- **Your objective**: Present the following entries again, word for word and in full.

- **Input records**:
────
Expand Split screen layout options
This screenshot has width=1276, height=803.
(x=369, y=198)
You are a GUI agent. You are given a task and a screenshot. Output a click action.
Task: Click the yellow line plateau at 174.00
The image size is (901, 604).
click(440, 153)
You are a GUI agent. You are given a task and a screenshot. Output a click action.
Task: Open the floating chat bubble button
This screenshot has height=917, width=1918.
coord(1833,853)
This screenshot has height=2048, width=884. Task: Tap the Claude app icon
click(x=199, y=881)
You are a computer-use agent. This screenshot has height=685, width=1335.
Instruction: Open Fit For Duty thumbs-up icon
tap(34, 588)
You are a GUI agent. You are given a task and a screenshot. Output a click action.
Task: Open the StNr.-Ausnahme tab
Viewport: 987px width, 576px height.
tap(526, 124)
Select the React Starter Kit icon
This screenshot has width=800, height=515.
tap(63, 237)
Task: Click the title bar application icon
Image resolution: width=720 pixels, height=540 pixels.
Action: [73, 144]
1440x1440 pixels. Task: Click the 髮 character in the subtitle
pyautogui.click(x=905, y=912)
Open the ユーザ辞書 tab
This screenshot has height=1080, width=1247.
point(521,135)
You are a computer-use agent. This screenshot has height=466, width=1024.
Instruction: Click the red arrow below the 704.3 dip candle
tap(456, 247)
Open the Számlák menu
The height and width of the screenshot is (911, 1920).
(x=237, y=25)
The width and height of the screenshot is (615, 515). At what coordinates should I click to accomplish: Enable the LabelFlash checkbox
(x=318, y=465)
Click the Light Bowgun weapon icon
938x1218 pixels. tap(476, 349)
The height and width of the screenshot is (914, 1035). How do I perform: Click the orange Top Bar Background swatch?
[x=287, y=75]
────
- **Written answer**:
Expand Split screen layout options
This screenshot has width=1276, height=803.
(x=369, y=198)
You are a GUI agent. You are given a task and a screenshot. Output a click action.
Task: Click the yellow line plateau at 174.00
The image size is (901, 604).
click(440, 153)
You are a GUI agent. You are given a task and a screenshot. Output a click action.
Task: Open the floating chat bubble button
This screenshot has height=917, width=1918.
coord(1833,853)
This screenshot has height=2048, width=884. Task: Tap the Claude app icon
click(x=199, y=881)
You are a computer-use agent. This screenshot has height=685, width=1335.
Instruction: Open Fit For Duty thumbs-up icon
tap(34, 588)
You are a GUI agent. You are given a task and a screenshot. Output a click action.
Task: Open the StNr.-Ausnahme tab
Viewport: 987px width, 576px height.
tap(526, 124)
Select the React Starter Kit icon
This screenshot has width=800, height=515.
tap(63, 237)
Task: Click the title bar application icon
Image resolution: width=720 pixels, height=540 pixels.
Action: [73, 144]
1440x1440 pixels. Task: Click the 髮 character in the subtitle
pyautogui.click(x=905, y=912)
Open the ユーザ辞書 tab
This screenshot has height=1080, width=1247.
point(521,135)
You are a computer-use agent. This screenshot has height=466, width=1024.
Instruction: Click the red arrow below the 704.3 dip candle
tap(456, 247)
Open the Számlák menu
The height and width of the screenshot is (911, 1920).
(x=237, y=25)
The width and height of the screenshot is (615, 515). At what coordinates should I click to accomplish: Enable the LabelFlash checkbox
(x=318, y=465)
Click the Light Bowgun weapon icon
938x1218 pixels. tap(476, 349)
The height and width of the screenshot is (914, 1035). How do I perform: Click the orange Top Bar Background swatch?
[x=287, y=75]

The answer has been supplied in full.